In 1993, Hillary Clinton led a presidential task force to
overhaul the U.S. health care system. The effort ultimately failed but the
group came under intense criticism from lawmakers and
interest groups for meeting behind closed doors. Several court challenges were
brought in an attempt to open the process.
In 1994, U.S. investigators subpoenaed Clinton's billing
records from her years at the Rose Firm in Little Rock, Ark. — documents that
also had been sought by reporters. Of key interest was Clinton's legal work for
a failing savings and loan, but records of those billings weren't found. Pro
Publica: "Much later, Clinton's longtime assistant, Carolyn Huber, said
she found in the White
House residence an additional box of records that contained the billing
memos. They were turned over to the independent counsel in 1996. Clinton testified
she had no knowledge of how the records wound up where they did."
As a senator in 2006, Clinton set up an energy task force
that produced a 40-page report. That by itself is not unusual, but this was:
The existence of the group, its members and its work product were all kept
secret. Turned out the leader of the task force headed an investment firm with
major holdings in the energy sector.
Public officials keep secrets because they have something
to hide — something they don't want the people they are supposed to be serving
to know anything about.
Last year, the Bill, Hillary and Chelsea Clinton
Foundation became an issue. Donors are identified but not the exact amount of
each donation or the date of those contributions. And the foundation did not
reveal that it was raising money from foreign governments until after Hillary
Clinton left office as secretary of state, an office with power over foreign
affairs and favors second only to the president's.
Then there are the closed-door speeches to Wall Street
financial investment firms, for which she received hundreds of thousands of
dollars apiece.
These off-the-record speeches were delivered after
Clinton left the State Department and was preparing for her second bid for the
White House.
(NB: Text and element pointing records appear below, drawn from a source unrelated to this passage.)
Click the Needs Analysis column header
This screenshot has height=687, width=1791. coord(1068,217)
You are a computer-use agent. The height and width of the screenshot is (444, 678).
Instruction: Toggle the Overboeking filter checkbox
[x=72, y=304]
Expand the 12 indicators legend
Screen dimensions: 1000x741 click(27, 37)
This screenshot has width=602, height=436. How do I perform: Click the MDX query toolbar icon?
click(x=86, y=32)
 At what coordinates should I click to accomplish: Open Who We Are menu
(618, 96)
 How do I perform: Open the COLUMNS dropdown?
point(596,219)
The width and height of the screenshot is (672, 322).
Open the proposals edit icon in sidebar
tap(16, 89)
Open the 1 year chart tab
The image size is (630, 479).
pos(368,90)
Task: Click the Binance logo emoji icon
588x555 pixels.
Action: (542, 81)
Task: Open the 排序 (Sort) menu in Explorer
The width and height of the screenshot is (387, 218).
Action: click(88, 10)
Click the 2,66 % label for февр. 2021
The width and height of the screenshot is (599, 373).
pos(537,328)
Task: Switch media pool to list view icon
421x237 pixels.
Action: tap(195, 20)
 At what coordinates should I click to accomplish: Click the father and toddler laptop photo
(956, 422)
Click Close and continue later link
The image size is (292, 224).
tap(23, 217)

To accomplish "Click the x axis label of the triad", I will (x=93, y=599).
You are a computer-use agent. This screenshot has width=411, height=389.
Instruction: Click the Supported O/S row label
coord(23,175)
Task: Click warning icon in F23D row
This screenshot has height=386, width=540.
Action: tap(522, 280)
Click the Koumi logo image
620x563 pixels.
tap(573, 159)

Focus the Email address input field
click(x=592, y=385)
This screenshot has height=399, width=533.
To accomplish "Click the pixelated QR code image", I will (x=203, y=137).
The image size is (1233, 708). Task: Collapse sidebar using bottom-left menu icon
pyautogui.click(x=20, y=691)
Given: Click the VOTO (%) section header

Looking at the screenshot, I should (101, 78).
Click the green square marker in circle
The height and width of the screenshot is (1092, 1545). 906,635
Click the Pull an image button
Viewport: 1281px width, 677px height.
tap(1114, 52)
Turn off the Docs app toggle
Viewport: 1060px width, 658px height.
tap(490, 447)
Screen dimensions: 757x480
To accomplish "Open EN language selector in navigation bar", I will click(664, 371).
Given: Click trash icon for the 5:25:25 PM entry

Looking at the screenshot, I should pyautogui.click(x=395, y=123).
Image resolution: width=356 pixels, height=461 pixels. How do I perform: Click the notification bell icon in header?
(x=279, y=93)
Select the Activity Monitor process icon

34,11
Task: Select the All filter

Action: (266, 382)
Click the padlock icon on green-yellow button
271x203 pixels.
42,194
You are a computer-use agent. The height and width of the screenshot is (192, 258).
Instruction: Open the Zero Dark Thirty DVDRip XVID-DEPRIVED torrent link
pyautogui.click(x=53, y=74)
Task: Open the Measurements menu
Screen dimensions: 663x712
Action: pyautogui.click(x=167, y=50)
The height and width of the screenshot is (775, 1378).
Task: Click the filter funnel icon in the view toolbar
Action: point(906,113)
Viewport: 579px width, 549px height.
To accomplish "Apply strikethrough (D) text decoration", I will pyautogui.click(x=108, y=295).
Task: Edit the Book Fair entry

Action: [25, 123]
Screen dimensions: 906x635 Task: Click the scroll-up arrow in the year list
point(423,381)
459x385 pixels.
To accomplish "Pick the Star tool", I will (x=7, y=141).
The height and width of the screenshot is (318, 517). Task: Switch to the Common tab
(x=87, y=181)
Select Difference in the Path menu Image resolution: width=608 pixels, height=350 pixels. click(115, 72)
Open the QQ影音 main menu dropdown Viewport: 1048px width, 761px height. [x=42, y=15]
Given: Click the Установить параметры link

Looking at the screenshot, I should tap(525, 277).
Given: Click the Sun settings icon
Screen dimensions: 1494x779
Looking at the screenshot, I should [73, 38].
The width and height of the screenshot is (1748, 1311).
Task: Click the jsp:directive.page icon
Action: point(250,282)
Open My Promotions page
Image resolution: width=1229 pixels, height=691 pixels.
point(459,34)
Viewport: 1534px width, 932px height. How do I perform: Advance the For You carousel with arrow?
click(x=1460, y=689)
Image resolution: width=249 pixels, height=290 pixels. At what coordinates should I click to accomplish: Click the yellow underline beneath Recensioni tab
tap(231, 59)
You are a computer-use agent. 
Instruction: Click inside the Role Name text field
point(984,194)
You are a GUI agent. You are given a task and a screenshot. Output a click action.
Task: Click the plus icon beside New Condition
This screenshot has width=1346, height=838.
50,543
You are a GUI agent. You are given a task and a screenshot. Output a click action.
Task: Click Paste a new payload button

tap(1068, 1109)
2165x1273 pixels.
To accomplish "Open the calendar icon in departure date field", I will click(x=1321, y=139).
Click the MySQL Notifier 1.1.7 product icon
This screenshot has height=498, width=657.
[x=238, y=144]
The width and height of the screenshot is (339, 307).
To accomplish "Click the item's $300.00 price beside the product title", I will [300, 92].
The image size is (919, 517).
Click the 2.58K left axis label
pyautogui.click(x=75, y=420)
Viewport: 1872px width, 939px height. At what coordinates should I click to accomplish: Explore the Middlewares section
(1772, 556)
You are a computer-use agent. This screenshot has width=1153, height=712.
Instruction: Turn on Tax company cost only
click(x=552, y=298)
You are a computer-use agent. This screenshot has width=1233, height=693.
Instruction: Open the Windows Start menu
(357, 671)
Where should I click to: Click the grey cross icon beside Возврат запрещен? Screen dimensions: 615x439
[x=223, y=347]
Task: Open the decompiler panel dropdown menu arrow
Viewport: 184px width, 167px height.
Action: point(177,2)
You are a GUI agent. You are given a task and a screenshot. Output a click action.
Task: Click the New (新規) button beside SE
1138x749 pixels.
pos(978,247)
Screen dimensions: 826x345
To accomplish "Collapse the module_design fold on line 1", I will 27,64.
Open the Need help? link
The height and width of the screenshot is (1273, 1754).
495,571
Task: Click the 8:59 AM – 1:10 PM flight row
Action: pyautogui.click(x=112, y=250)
Clinton has refused to release transcripts of the speeches, saying
she would do so only if other politicians released transcripts of their
speeches. But that, as The New York Times noted in a February
editorial, is a child's excuse.
"Voters have every right to know what Mrs. Clinton
told these groups.... By refusing to release them all, especially the bank
speeches, Mrs. Clinton fuels speculation about why she's
stonewalling," the Times editorial said.
Sen. Bernie Sanders has used the fees she was paid for
the speeches by the most powerful firms on Wall Street against Clinton in their
race for the nomination. Of equal concern is the secrecy involved and Clinton's
continuing refusal to release the transcripts of what she told the investment
bankers.
Clinton has a long track record of public service but an
equally long record of obfuscation, secrecy and working in the shadows to boost
her power and further her ambition. We encourage voters to think long and hard
about that record when choosing the next president.